Despite the challenges presented by 2020, Episcopal athletes and coaches are putting together incredible seasons. The teams are giving it their all even during times of uncertainty. Congratulations to our fall athletes for accomplishing so much! Go Knights!
The boys and girls both brought home the Class 2A state championship titles again this year! The boys team for the 25th year in a row! For our girls team, Callie Hardy earned the 2020 Individual LHSAA Cross Country State Champion title and Scarlett Spender was the State Runner Up!

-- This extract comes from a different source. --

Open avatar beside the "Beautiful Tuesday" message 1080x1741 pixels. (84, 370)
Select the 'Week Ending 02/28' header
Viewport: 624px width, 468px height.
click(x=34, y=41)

The Episcopal swimmers had a great state meet with the girls team finishing as the Division III State Runner Up and the boys splashing in at fifth. Both teams celebrated impressive results and even some record-setting finishes, courtesy of Eugene Jiang in the Division III 50 and 100 meter freestyle events.

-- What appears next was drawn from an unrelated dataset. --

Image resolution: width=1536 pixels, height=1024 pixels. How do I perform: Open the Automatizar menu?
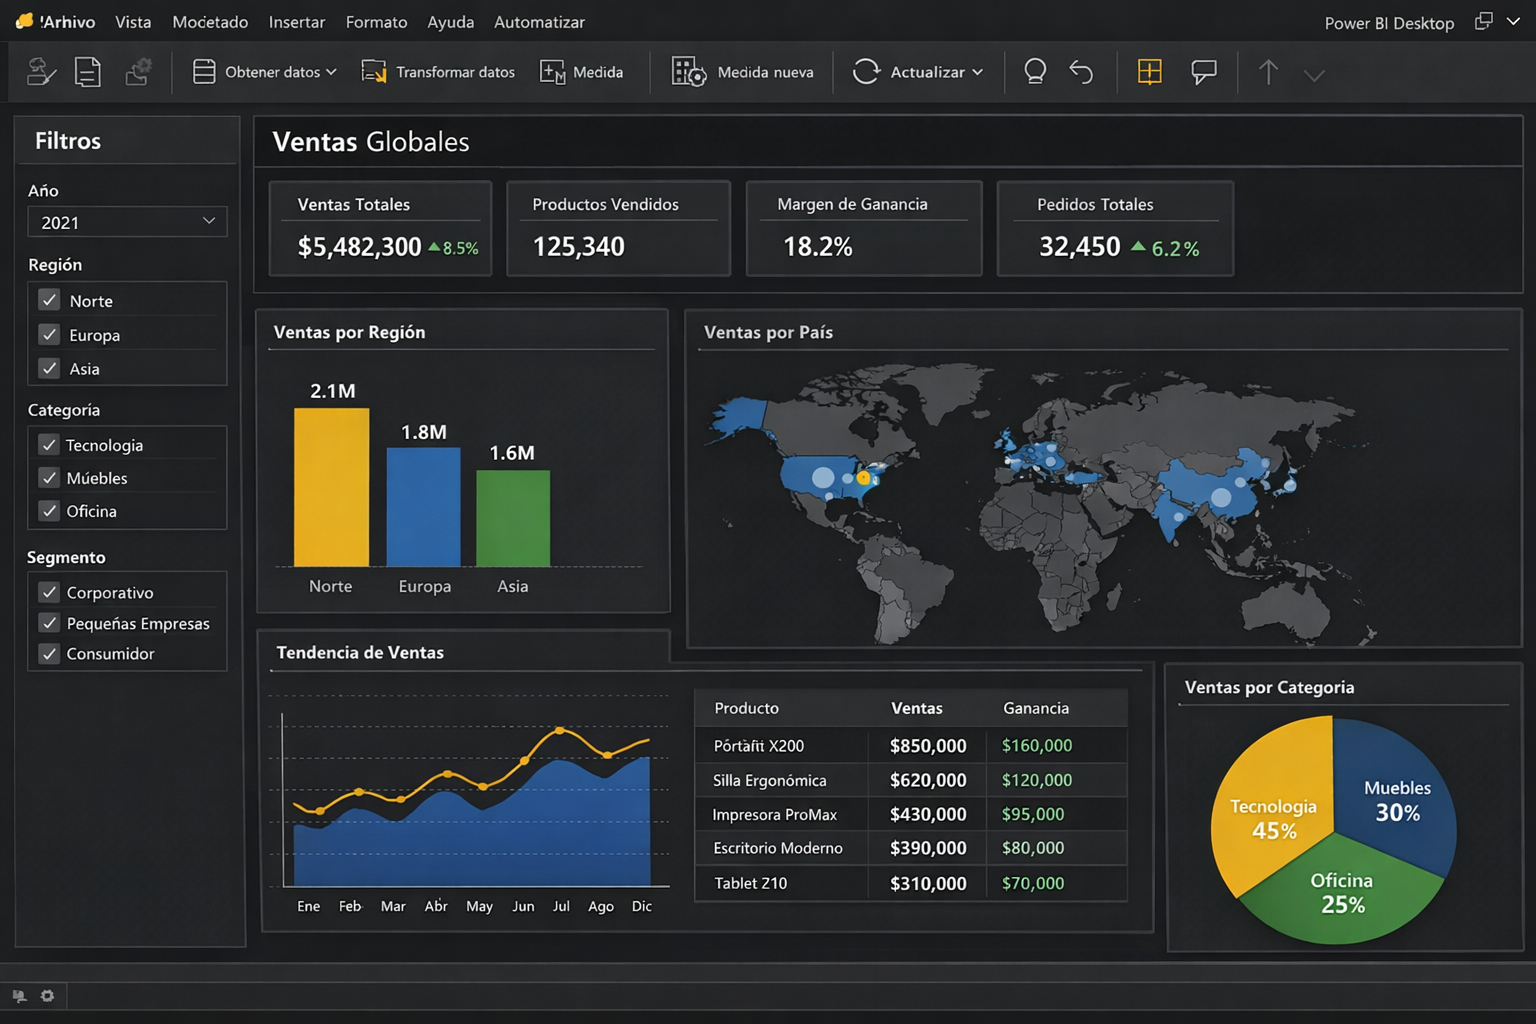tap(539, 22)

Alexa Ryon Bennett - 3rd in 50 free
Abigail Gibson - 2nd in 200 free and 3rd in 500 free
400 yard free relay - 3rd (Gibson, Melancon, Simoneax and Bennett)
Top 8 - Kate Oehrle (4th in 100 yard breast), Rylee Simoneaux (5th 100 yard free, 6th in 100 yard back), 5th in 200 Yard Medley Relay (Simoneaux, Oehrle, Bennett, Ciesielski), 4th in 200 Yard free relay (Bennett, Ciesielski, Melancon, Gibson)
Top 16 - Olivia Melancon, Grace Ciesielski, Kate Oehrle, Andrea Thompson, Kaitlyn Vidrine
Eugene Jiang - Champion in 50 free and 100 yard free
2nd in 200 yard free relay (Jiang, Albert, Be, Naquin)
Top 8 - Ben Naquin (6th in 50 free, 4th in 100 back), Evan Jurkovic (7th in 500 yard free), 4th in 400 yard free relay (Jurkovic, Albert, Be, Jiang)
Top 16 - James Be, Evan Jurkovic
Updated: The Knights fought hard against Lafayette Christian and came up just short in the quarterfinal contest with a final score of 14 to 12. Congratulations on an outstanding season!
The Episcopal Knights are the 2020 District Champions! After an incredible season of football, #4 Episcopal will host a quarterfinal contest against #5 Lafayette Christian this Friday, December 4th at 7 pm. Congratulations to Oliver Jack who was selected as the WAFB Sportsline Player of the Week AND the WBRZ Fans Choice Award Winner! Oliver had a tremendous performance in the game versus Port Allen carrying the ball 13 times for 186 and three touchdowns!
After a great season, the volleyball Knights advanced to the regional round of the playoffs. Congratulations to Izzy Besselman for being selected to the Baton Rouge All Metro Volleyball Team and the 1st Team All District Team along with teammate Ryleigh Volland. Additionally, Francie Oliver and Maeve McCracken were named as Honorable Mention selections for the All District Team.
Teaming Up for the Community
Episcopal student athletes teamed up with members of the National Honor Society to deliver 4,600 pounds of food to the Shepherd’s Market Food Pantry just in time for the Thanksgiving holiday. Thank you to everyone who supported this annual food drive and thank you to members of the girls basketball team and the football team for their assistance with delivery.